Lesson 4 pH and Buffers

  1. pH is important for molecules, proteins in particular, because changing charges on biological molecules due to pH changes can affect how these molecules function.
  2. An acid is a substance with protons that can dissociate when dissolved in water. A base is a substance that can absorb protons when dissolved in water.
  3. Weak acids do not lose protons as readily (H+) and weak bases do not absorb protons readily (OH−) when dissolved in water.
  4. A buffer is a weak acid. Buffers are important because they resist changes in pH by releasing protons to compensate for those “used up” or that have dissociated in reacting with hydroxyl ions (OH).
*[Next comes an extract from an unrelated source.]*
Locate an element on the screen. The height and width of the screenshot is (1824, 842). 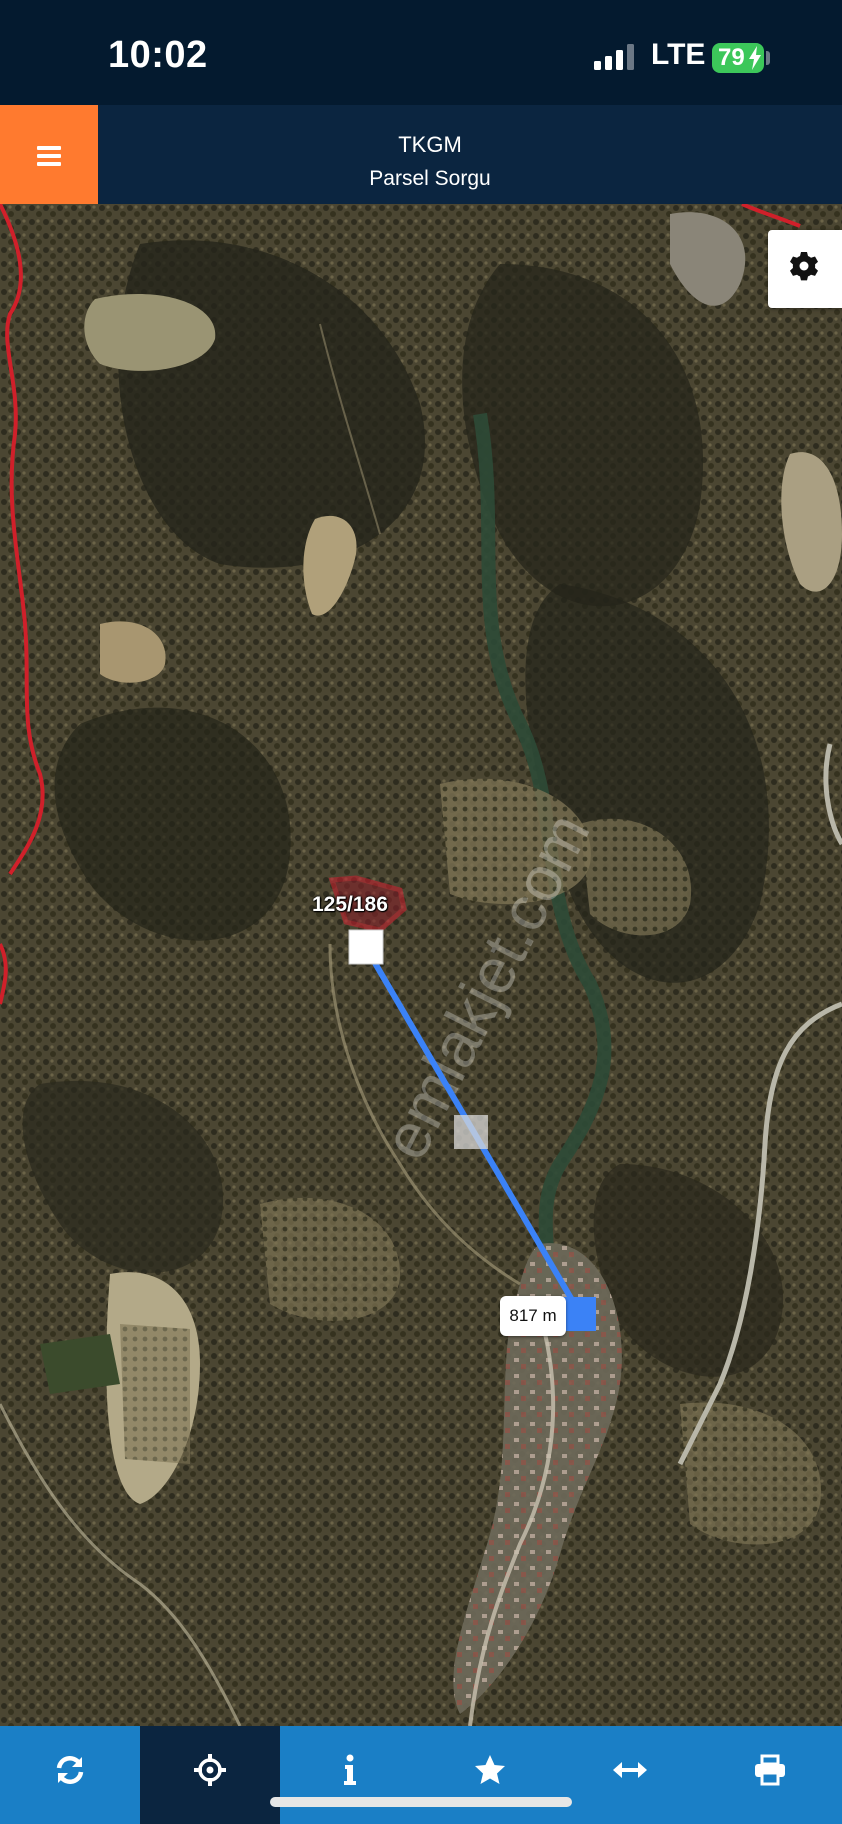
parcel-number-label: 125/186 is located at coordinates (350, 904).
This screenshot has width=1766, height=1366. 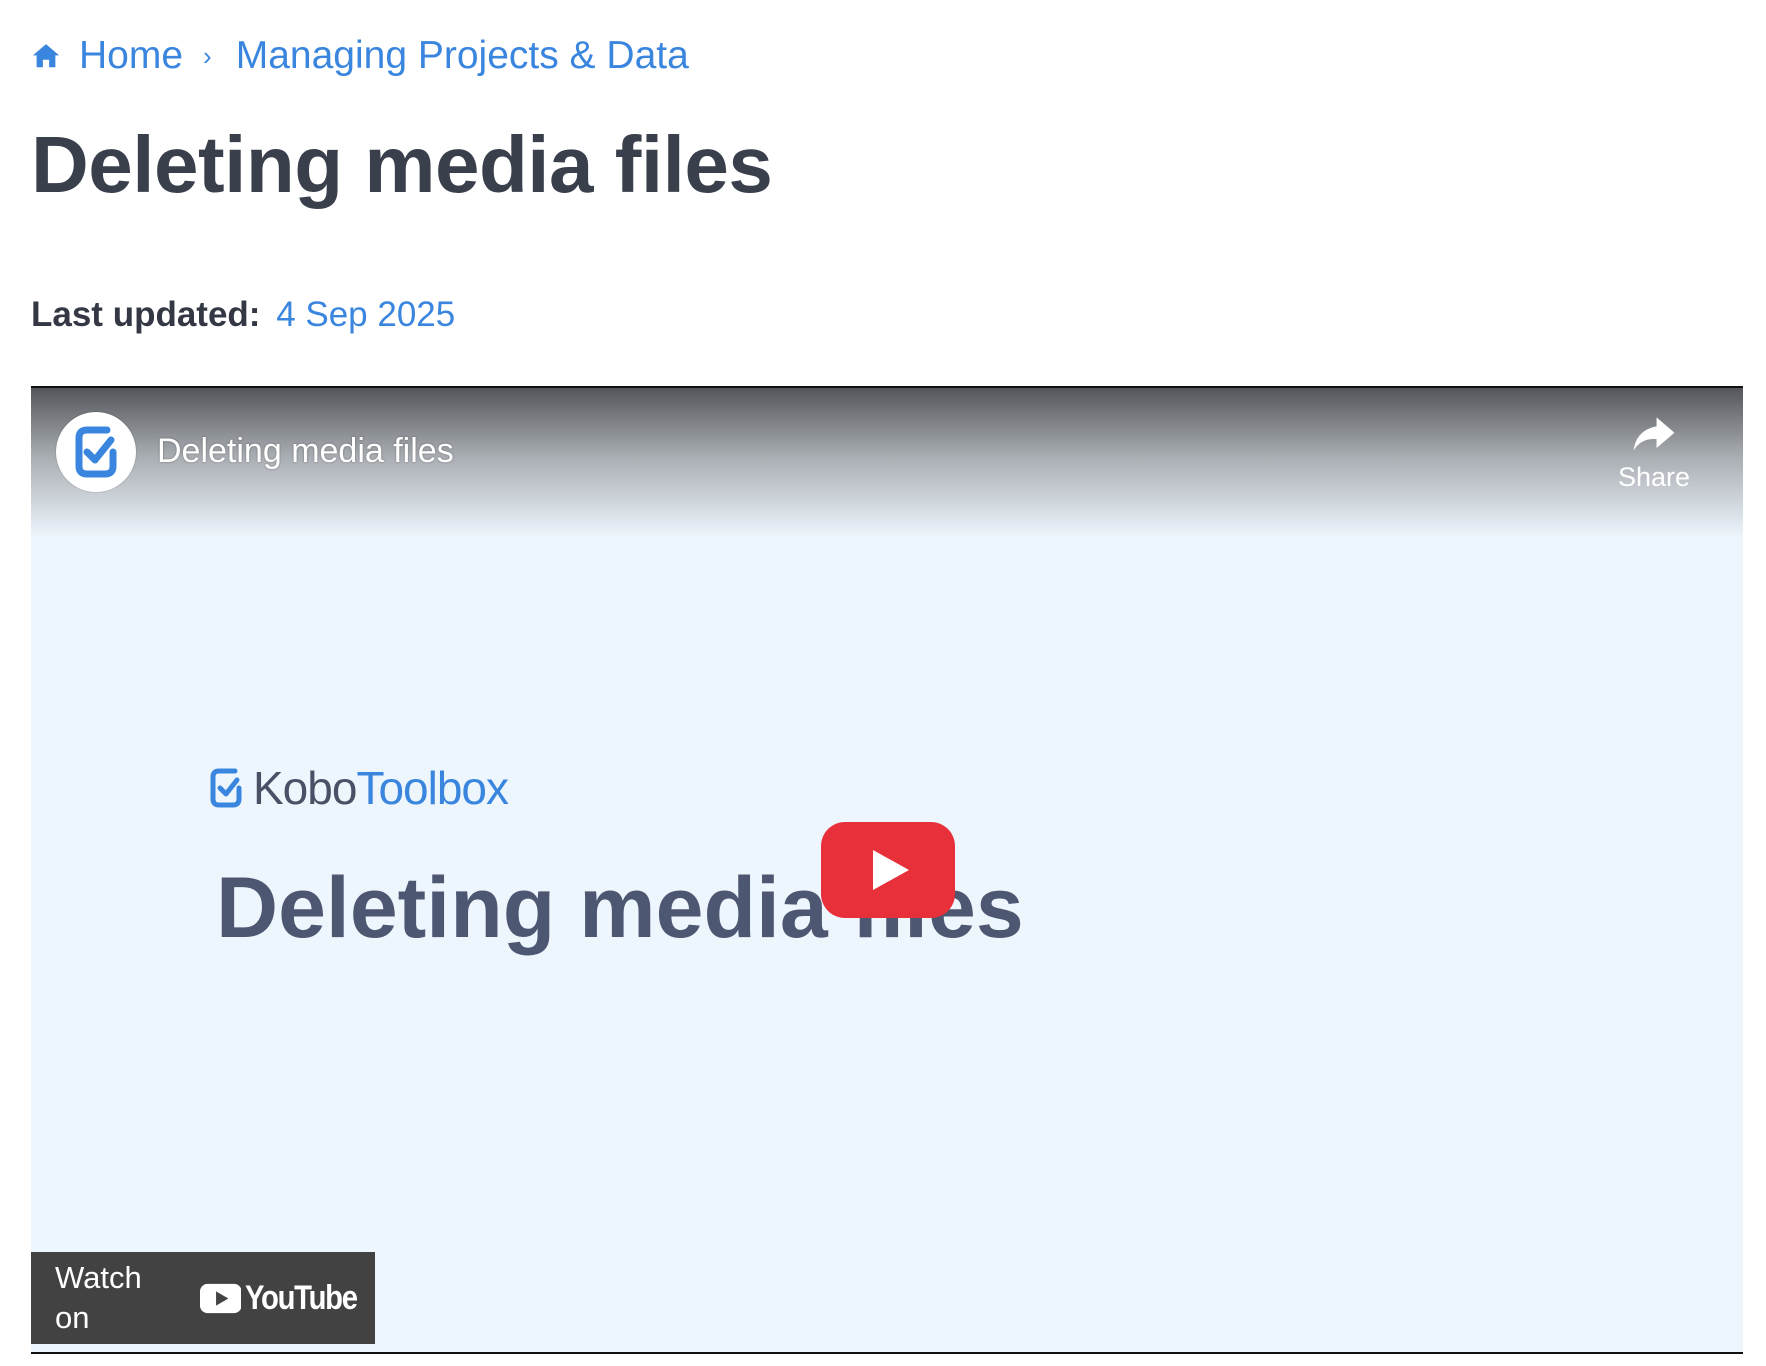 I want to click on kobotoolbox-logo-icon, so click(x=96, y=452).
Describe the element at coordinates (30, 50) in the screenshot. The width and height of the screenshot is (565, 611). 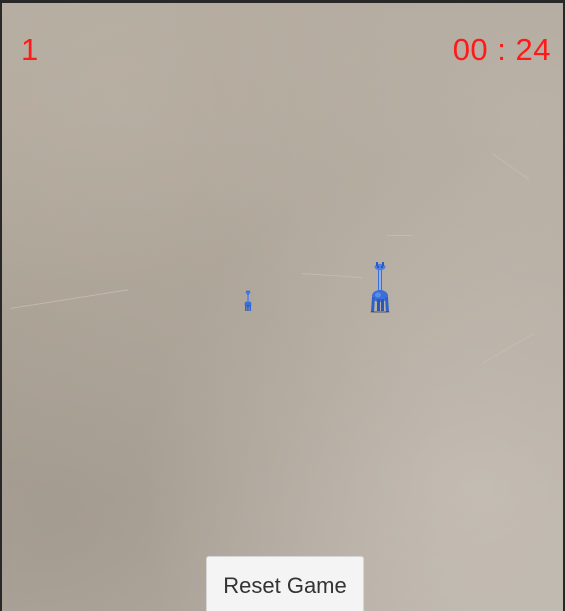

Buffers provide or absorb protons as needed. They help to keep the H+ concentration, or pH, relatively constant.
  5. The stronger the acid the more protons will dissociate from it and the higher the dissociation constant (Ka) will be. The higher the Ka, the lower the pKa value and so the stronger the acid.

    pKa = −Log Ka, just as pH = −Log [H+]

    Formic acid has a pKa of 3.75. Acetic acid has a pKa of 4.76. Therefore formic acid is a stronger acid than acetic acid.